New boys soar to blow away the Glasgow gloom
Christie and McGoldrick shine as O'Neill's troops prove too slick for understrength visitors
It was a night still sighing with such regret over the lost innocence of Glasgow, that victory almost passed as a rumour.
But it will have been a welcome balm to Martin O'Neill after the wearying volatility of recent days, a gloriously upbeat signature put to the final page of a momentous year.
To mine four goals was beyond all rational hope and, better still, the two debutants proved themselves calm as contemplative monks. David McGoldrick was central to the first two and Cyrus Christie looked effortlessly refined at right-back in a way that Ireland's assistant manager will, presumably, be hoping registers somewhere on Merseyside.
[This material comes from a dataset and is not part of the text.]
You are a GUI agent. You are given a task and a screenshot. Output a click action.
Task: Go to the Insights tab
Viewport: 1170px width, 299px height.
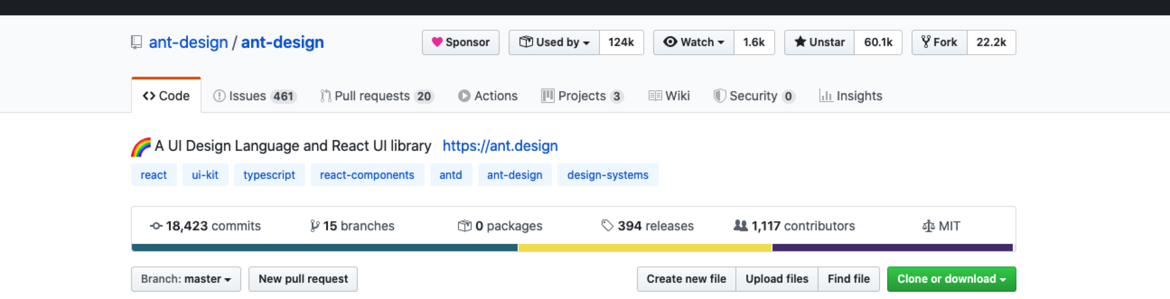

McGoldrick's field of vision is what makes him different and the ball for Anthony Pilkington's seventh minute opener was so sublimely paced, it might have been pre-planned over breakfast. The finish, too, was gorgeous, a languid dink over the advancing goalkeeper that, maybe, spoke of an evening excused the burden of worry..
Context, after all, was everything here. Having fallen short in the crucible of Parkhead, O'Neill essentially spared his front-liners hardship. He made eleven changes in tacit acknowledgement that the US, too, had skeletal staff on duty and itt made for a slightly loose, poorly-stitched game, players struggling to tune into a common frequency.
At full strength, the Americans are certaunly no coconut-shy post and, under Jurgen Klinsmann, they had the kind of World Cup that has been known to send Irish people flocking to the Phoenix Park. Just now, they sit so far above us in the FIFA rankings, we can't even make out the soles of their shoes.
But they play for a public that refuses to become infatuated with the beautiful game.
In this part of the world at least - there is still the sense of Major League Soccer as some kind of lucrative convalescence home for the declining superstars of Europe. Until and unless, America finds a billboard face of its own, that perception will stay stubborn.
Of course, they thought they had that oil-well in Freddy Adu. Remember Freddy?
In November of '03, at the age of fourteen, he became the youngest athlete ever to sign a professional contract in the US. The marketing people flagged him as football's next Pele. Nike signed him up on a contract worth a million dollars. He was presented to the press at Madison Square Garden, charming everyone with his perfect interpretation of the American dream.
Still in High School, the world's best football player of his age faced the TV cameras with an easy smile, delivering a beautiful love-letter to his mother in which he thanked her for rescuing him and his younger brother from an unpromising childhood in Ghana.
Freddy's currently trying to make his way in the Serbian league with a club called Jagodina. The great slope of his promise just proved a mirage. He signed for Benfica at the age of seventeen but, in four years there, made just 11 first-team appearances. His talent was then hawked, humiliatingly, across Europe. By February of this year, he had pitched up in Blackpool but even the basket-case of the Championship could not find a place for him. So he made his way to Serbia via Norway and the Netherlands. Freddy is 25 now, the youngest player ever to play senior international football for the US (at 16 years and 234 days), but un-wanted by his national team since Klinsmann's appointment in 2011.
He should have been America's Messi or Ronaldo, instead he is their after-thought.
Last night, Klinsmann's team was stocked with fine, athletic specimens, earnest young men who were always going to find a life in sport without ever being mistaken for child proteges. They responded well to McGoldrick's opener too and, worryingly for O'Neill, last week's lapses of concentration when defending corners seemed to have eaten into the shadow crew.
Time and again, they seemed in need of an ordnance survey map to locate the man going short and, from one such incident, Fabian Johnson glanced a shot off the outside of Shay Given's right upright.
You could all but feel an American goal coming and, sure enough, in the 38th minute, a lovely, cushioned header from Chris Wondolowski gave Mix Diskerud a virtual tap-in after David Meyler had spilled possession in midfield. Four minutes later, Jozy Altidore almost snapped Given's crossbar in two as the makeshift Irish became disoriented.
But Ireland were in front again on 56 minutes, McGoldrick's back-flick opening the door for Robbie Brady to beat Bill Hamid at his near post.
Thereafter, O'Neill began emptying his bench of the heavier artillery and Shane Long had already smacked a beauty off the inside of Hamid's post when James McClean's 81st minute drive flew in via a wicked deflection off Geoff Cameron.
Then Robbie Brady swung home a nonchalant fourth to giddy cheers. Football, bloody hell.